DATA IN THIS EXERCISE>
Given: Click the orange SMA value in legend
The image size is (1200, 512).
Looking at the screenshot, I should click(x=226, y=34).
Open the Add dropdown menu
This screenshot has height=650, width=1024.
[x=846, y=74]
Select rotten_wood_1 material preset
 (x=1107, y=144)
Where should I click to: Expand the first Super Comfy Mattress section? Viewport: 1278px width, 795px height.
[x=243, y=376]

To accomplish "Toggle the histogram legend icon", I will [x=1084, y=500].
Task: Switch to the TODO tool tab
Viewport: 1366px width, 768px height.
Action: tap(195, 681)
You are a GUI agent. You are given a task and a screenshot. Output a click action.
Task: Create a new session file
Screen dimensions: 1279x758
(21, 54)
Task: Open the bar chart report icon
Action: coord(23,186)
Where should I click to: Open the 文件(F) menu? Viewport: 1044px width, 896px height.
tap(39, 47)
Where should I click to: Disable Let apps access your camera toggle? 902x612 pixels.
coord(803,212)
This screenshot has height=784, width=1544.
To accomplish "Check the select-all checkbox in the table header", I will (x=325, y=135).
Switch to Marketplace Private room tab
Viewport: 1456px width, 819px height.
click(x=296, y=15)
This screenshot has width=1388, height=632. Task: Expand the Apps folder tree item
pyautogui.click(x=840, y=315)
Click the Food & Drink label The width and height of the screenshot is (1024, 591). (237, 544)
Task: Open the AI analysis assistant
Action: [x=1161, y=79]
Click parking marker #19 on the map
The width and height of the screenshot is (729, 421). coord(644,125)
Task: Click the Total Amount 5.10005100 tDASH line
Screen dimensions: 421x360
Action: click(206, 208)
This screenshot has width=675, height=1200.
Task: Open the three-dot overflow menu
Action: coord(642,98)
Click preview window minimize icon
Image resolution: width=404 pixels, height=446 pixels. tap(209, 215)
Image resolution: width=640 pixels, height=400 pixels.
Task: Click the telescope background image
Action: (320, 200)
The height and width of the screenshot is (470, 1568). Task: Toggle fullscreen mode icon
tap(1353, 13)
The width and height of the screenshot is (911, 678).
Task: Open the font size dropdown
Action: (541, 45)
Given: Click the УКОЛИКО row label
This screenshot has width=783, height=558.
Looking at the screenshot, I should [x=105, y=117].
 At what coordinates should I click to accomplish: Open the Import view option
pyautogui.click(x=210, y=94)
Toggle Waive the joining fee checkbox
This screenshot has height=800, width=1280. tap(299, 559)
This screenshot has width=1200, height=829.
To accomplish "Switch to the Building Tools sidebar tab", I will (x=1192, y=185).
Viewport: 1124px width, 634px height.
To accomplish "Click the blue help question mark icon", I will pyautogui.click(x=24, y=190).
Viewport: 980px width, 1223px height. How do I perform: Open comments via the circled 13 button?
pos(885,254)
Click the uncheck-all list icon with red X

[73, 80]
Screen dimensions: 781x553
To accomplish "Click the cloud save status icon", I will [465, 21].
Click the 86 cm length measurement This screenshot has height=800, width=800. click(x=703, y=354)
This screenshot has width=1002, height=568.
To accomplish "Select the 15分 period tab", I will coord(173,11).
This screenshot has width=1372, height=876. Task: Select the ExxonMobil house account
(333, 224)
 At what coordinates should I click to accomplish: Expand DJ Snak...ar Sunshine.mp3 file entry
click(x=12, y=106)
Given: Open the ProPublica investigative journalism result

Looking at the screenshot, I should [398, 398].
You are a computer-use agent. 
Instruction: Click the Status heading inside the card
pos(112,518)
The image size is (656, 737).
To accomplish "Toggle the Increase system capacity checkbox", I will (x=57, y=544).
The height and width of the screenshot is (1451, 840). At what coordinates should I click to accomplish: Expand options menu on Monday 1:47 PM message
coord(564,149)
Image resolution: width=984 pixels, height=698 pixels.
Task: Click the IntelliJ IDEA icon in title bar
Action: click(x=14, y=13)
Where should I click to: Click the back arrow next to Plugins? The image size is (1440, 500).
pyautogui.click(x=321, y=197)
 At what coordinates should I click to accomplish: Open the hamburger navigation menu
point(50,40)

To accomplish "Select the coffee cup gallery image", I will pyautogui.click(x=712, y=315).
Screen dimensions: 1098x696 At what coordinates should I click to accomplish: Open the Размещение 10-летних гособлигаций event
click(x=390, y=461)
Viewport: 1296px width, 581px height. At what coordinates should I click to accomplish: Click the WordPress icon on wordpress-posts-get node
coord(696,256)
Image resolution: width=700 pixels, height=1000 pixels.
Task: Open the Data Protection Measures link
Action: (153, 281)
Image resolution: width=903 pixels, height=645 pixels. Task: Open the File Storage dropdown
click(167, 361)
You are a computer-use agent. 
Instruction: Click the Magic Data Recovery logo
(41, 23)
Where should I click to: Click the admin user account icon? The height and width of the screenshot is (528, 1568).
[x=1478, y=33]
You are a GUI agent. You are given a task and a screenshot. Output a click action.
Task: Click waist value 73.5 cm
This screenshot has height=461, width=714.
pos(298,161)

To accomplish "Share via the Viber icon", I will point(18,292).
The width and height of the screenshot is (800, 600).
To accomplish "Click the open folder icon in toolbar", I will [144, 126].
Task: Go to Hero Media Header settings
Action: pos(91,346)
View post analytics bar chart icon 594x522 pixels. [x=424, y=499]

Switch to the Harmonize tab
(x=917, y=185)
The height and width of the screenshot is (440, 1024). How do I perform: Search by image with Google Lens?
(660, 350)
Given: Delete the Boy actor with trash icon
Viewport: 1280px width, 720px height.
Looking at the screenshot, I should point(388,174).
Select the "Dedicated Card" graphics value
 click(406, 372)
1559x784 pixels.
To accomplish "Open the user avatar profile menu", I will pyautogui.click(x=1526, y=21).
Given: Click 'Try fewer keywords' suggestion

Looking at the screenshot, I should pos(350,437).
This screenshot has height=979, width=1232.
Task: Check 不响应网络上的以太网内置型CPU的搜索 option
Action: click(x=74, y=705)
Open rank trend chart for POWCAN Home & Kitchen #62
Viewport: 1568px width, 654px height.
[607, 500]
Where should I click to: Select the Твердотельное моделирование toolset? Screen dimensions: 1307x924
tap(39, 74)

TO DO>
Please echo the records from the line containing "Click preview window minimize icon" through the line containing "Looking at the screenshot, I should [x=105, y=117].", unchanged.

EXERCISE OUTPUT>
Click preview window minimize icon
Image resolution: width=404 pixels, height=446 pixels. tap(209, 215)
Image resolution: width=640 pixels, height=400 pixels.
Task: Click the telescope background image
Action: (320, 200)
The height and width of the screenshot is (470, 1568). Task: Toggle fullscreen mode icon
tap(1353, 13)
The width and height of the screenshot is (911, 678).
Task: Open the font size dropdown
Action: (541, 45)
Given: Click the УКОЛИКО row label
This screenshot has width=783, height=558.
Looking at the screenshot, I should [x=105, y=117].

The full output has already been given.